**Exercise directions:** Write out the lines below as a numbered list, skipping any blank lines.

··········

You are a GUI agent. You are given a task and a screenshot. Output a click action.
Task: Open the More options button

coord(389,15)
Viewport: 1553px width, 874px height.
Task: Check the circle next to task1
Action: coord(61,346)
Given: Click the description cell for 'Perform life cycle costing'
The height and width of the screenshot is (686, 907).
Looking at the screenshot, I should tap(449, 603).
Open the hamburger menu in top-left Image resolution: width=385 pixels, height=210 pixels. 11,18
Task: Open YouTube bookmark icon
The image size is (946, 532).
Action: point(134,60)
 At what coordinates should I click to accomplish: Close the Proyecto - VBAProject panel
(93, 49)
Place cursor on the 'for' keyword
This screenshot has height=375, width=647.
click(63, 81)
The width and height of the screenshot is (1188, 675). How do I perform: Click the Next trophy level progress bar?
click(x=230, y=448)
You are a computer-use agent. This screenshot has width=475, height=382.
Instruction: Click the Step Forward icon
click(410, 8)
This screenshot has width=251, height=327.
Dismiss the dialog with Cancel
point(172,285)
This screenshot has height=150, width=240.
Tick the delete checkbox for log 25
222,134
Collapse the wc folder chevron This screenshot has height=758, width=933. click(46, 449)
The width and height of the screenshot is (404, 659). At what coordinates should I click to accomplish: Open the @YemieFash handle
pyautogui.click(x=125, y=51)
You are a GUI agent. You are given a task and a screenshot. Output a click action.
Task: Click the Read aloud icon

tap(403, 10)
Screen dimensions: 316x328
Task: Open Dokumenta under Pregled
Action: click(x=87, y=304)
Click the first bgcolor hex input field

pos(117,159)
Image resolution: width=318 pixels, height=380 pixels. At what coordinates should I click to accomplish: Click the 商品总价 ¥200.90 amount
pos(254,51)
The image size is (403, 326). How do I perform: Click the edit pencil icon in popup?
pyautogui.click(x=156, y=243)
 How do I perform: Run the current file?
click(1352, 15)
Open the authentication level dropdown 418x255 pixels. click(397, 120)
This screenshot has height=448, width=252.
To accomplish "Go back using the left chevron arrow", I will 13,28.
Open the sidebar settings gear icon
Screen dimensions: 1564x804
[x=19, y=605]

··········

**Output of the exercise:**
1. You are a GUI agent. You are given a task and a screenshot. Output a click action.
2. Task: Open the More options button
3. coord(389,15)
4. Viewport: 1553px width, 874px height.
5. Task: Check the circle next to task1
6. Action: coord(61,346)
7. Given: Click the description cell for 'Perform life cycle costing'
8. The height and width of the screenshot is (686, 907).
9. Looking at the screenshot, I should tap(449, 603).
10. Open the hamburger menu in top-left Image resolution: width=385 pixels, height=210 pixels. 11,18
11. Task: Open YouTube bookmark icon
12. The image size is (946, 532).
13. Action: point(134,60)
14.  At what coordinates should I click to accomplish: Close the Proyecto - VBAProject panel
15. (93, 49)
16. Place cursor on the 'for' keyword
17. This screenshot has height=375, width=647.
18. click(63, 81)
19. The width and height of the screenshot is (1188, 675). How do I perform: Click the Next trophy level progress bar?
20. click(x=230, y=448)
21. You are a computer-use agent. This screenshot has width=475, height=382.
22. Instruction: Click the Step Forward icon
23. click(410, 8)
24. This screenshot has width=251, height=327.
25. Dismiss the dialog with Cancel
26. point(172,285)
27. This screenshot has height=150, width=240.
28. Tick the delete checkbox for log 25
29. 222,134
30. Collapse the wc folder chevron This screenshot has height=758, width=933. click(46, 449)
31. The width and height of the screenshot is (404, 659). At what coordinates should I click to accomplish: Open the @YemieFash handle
32. pyautogui.click(x=125, y=51)
33. You are a GUI agent. You are given a task and a screenshot. Output a click action.
34. Task: Click the Read aloud icon
35. tap(403, 10)
36. Screen dimensions: 316x328
37. Task: Open Dokumenta under Pregled
38. Action: click(x=87, y=304)
39. Click the first bgcolor hex input field
40. pos(117,159)
41. Image resolution: width=318 pixels, height=380 pixels. At what coordinates should I click to accomplish: Click the 商品总价 ¥200.90 amount
42. pos(254,51)
43. The image size is (403, 326). How do I perform: Click the edit pencil icon in popup?
44. pyautogui.click(x=156, y=243)
45.  How do I perform: Run the current file?
46. click(1352, 15)
47. Open the authentication level dropdown 418x255 pixels. click(397, 120)
48. This screenshot has height=448, width=252.
49. To accomplish "Go back using the left chevron arrow", I will 13,28.
50. Open the sidebar settings gear icon
51. Screen dimensions: 1564x804
52. [x=19, y=605]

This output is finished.